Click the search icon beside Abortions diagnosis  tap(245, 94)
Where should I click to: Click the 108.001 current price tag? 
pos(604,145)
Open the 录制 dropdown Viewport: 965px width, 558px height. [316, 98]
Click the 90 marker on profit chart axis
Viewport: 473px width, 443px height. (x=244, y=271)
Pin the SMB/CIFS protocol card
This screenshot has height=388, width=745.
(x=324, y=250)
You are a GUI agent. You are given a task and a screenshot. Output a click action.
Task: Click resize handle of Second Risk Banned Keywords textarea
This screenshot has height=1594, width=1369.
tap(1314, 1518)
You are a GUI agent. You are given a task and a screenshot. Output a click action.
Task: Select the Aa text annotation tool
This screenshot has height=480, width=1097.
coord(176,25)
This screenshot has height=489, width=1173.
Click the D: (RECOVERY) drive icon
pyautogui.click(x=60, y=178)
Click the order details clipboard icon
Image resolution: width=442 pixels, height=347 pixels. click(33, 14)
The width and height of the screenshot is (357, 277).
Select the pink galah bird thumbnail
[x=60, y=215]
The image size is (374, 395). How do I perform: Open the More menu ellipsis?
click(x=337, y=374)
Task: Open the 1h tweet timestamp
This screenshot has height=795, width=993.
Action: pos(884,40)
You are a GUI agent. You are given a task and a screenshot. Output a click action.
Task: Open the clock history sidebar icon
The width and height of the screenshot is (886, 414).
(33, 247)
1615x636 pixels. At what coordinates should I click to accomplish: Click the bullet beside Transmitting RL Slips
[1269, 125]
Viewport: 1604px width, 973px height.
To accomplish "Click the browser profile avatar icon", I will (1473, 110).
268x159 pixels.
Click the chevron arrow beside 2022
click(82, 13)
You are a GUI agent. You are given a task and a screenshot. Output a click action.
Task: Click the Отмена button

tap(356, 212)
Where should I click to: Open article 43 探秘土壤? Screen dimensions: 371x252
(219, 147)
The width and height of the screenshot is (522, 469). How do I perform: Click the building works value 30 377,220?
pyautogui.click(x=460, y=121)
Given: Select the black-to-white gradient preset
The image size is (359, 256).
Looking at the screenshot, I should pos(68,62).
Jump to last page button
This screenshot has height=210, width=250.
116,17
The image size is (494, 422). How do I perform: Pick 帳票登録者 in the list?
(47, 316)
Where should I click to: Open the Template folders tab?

===============

## Task details
Copy every record exactly.

## Response below
Click the search icon beside Abortions diagnosis  tap(245, 94)
Where should I click to: Click the 108.001 current price tag? 
pos(604,145)
Open the 录制 dropdown Viewport: 965px width, 558px height. [316, 98]
Click the 90 marker on profit chart axis
Viewport: 473px width, 443px height. (x=244, y=271)
Pin the SMB/CIFS protocol card
This screenshot has height=388, width=745.
(x=324, y=250)
You are a GUI agent. You are given a task and a screenshot. Output a click action.
Task: Click resize handle of Second Risk Banned Keywords textarea
This screenshot has height=1594, width=1369.
tap(1314, 1518)
You are a GUI agent. You are given a task and a screenshot. Output a click action.
Task: Select the Aa text annotation tool
This screenshot has height=480, width=1097.
coord(176,25)
This screenshot has height=489, width=1173.
Click the D: (RECOVERY) drive icon
pyautogui.click(x=60, y=178)
Click the order details clipboard icon
Image resolution: width=442 pixels, height=347 pixels. click(33, 14)
The width and height of the screenshot is (357, 277).
Select the pink galah bird thumbnail
[x=60, y=215]
The image size is (374, 395). How do I perform: Open the More menu ellipsis?
click(x=337, y=374)
Task: Open the 1h tweet timestamp
This screenshot has height=795, width=993.
Action: pos(884,40)
You are a GUI agent. You are given a task and a screenshot. Output a click action.
Task: Open the clock history sidebar icon
The width and height of the screenshot is (886, 414).
(33, 247)
1615x636 pixels. At what coordinates should I click to accomplish: Click the bullet beside Transmitting RL Slips
[1269, 125]
Viewport: 1604px width, 973px height.
To accomplish "Click the browser profile avatar icon", I will (1473, 110).
268x159 pixels.
Click the chevron arrow beside 2022
click(82, 13)
You are a GUI agent. You are given a task and a screenshot. Output a click action.
Task: Click the Отмена button

tap(356, 212)
Where should I click to: Open article 43 探秘土壤? Screen dimensions: 371x252
(219, 147)
The width and height of the screenshot is (522, 469). How do I perform: Click the building works value 30 377,220?
pyautogui.click(x=460, y=121)
Given: Select the black-to-white gradient preset
The image size is (359, 256).
Looking at the screenshot, I should pos(68,62).
Jump to last page button
This screenshot has height=210, width=250.
116,17
The image size is (494, 422). How do I perform: Pick 帳票登録者 in the list?
(47, 316)
Where should I click to: Open the Template folders tab?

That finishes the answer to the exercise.